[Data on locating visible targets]
##########
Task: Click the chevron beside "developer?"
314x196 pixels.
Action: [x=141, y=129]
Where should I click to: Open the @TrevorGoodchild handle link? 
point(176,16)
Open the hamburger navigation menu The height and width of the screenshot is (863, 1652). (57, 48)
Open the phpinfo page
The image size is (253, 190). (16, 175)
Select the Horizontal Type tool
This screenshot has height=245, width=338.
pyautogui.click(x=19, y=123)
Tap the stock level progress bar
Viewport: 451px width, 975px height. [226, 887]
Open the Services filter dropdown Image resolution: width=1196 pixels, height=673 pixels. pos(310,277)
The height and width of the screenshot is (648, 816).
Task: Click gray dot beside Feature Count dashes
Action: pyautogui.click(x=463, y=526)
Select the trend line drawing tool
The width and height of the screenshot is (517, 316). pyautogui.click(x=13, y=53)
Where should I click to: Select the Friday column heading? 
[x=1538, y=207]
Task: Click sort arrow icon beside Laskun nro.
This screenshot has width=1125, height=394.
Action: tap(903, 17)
##########
**What is needed**
Quote all of the lines above verbatim.

**Exercise output**
Task: Click the chevron beside "developer?"
314x196 pixels.
Action: [x=141, y=129]
Where should I click to: Open the @TrevorGoodchild handle link? 
point(176,16)
Open the hamburger navigation menu The height and width of the screenshot is (863, 1652). (57, 48)
Open the phpinfo page
The image size is (253, 190). (16, 175)
Select the Horizontal Type tool
This screenshot has height=245, width=338.
pyautogui.click(x=19, y=123)
Tap the stock level progress bar
Viewport: 451px width, 975px height. [226, 887]
Open the Services filter dropdown Image resolution: width=1196 pixels, height=673 pixels. pos(310,277)
The height and width of the screenshot is (648, 816).
Task: Click gray dot beside Feature Count dashes
Action: pyautogui.click(x=463, y=526)
Select the trend line drawing tool
The width and height of the screenshot is (517, 316). pyautogui.click(x=13, y=53)
Where should I click to: Select the Friday column heading? 
[x=1538, y=207]
Task: Click sort arrow icon beside Laskun nro.
This screenshot has width=1125, height=394.
Action: tap(903, 17)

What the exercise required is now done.